CAIRO — Libyan authorities have singled out Ahmed Abu Khattala, a leader of the Benghazi-based Islamist group Ansar al-Shariah, as a commander in the attack that killed the American ambassador to Libya, J. Christopher Stevens, last month, Libyans involved in the investigation said Wednesday.

Witnesses at the scene of the attack on the American Mission in Benghazi have said they saw Mr. Abu Khattala leading the assault, and his personal involvement is the latest link between the attack and his brigade, Ansar al-Shariah, a puritanical militant group that wants to advance Islamic law in Libya.

The identity and motivation of the assailants have become an intense point of contention in the American presidential campaign. Republicans have sought to tie the attack to Al Qaeda to counter President Obama’s assertion that by killing Osama bin Laden and other leaders his administration had crippled the group; Mr. Abu Khattala and Ansar al-Shariah share Al Qaeda’s puritanism and militancy, but operate independently and focus only on Libya rather than on a global jihad against the West.

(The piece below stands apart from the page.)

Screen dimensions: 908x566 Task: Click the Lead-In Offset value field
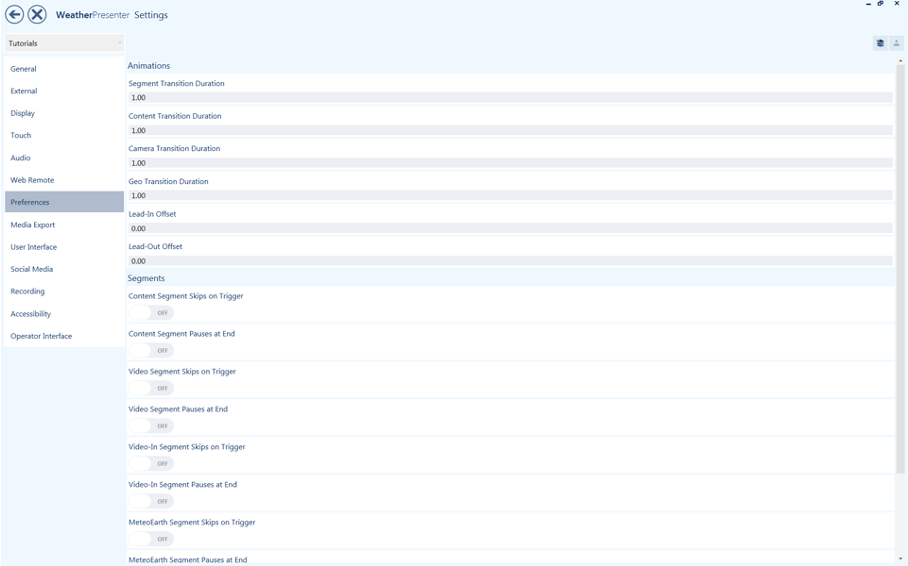tap(510, 228)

But Mr. Abu Khattala’s exact role, or how much of the leadership he shared with others, is not yet clear. His leadership would not rule out participation or encouragement by militants connected to Al Qaeda in the Islamic Maghreb, an Algerian Islamic insurgency that adopted the name of Bin Laden’s group a few years ago to bolster its image, but has so far avoided attacks on Western interests.

Like the other leaders of the brigade or fighters seen in the attack, Mr. Abu Khattala remains at large and has not yet been questioned.

The authorities in Tripoli do not yet command an effective army or police force, and members of the recently elected Parliament have acknowledged with frustration that their government’s limited power has shackled their ability to pursue the attackers.

The government typically relies on self-formed local militias to act as law enforcement, and the Benghazi-area militias appear reluctant to enter a potentially bloody fight against another local group, like Ansar al-Shariah, to track down Mr. Abu Khattala.

Asked last week about Mr. Abu Khattala’s role, an American official involved in a separate United States investigation declined to comment on any particular suspects, but he indicated that the United States was tracking Mr. Abu Khattala and cautioned that the leadership of the attack might have been broader than a single man.

“Ansar al-Shariah is not only a shadowy group, it’s also quite factionalized,” the official said. “There isn’t necessarily one overall military commander of the group.”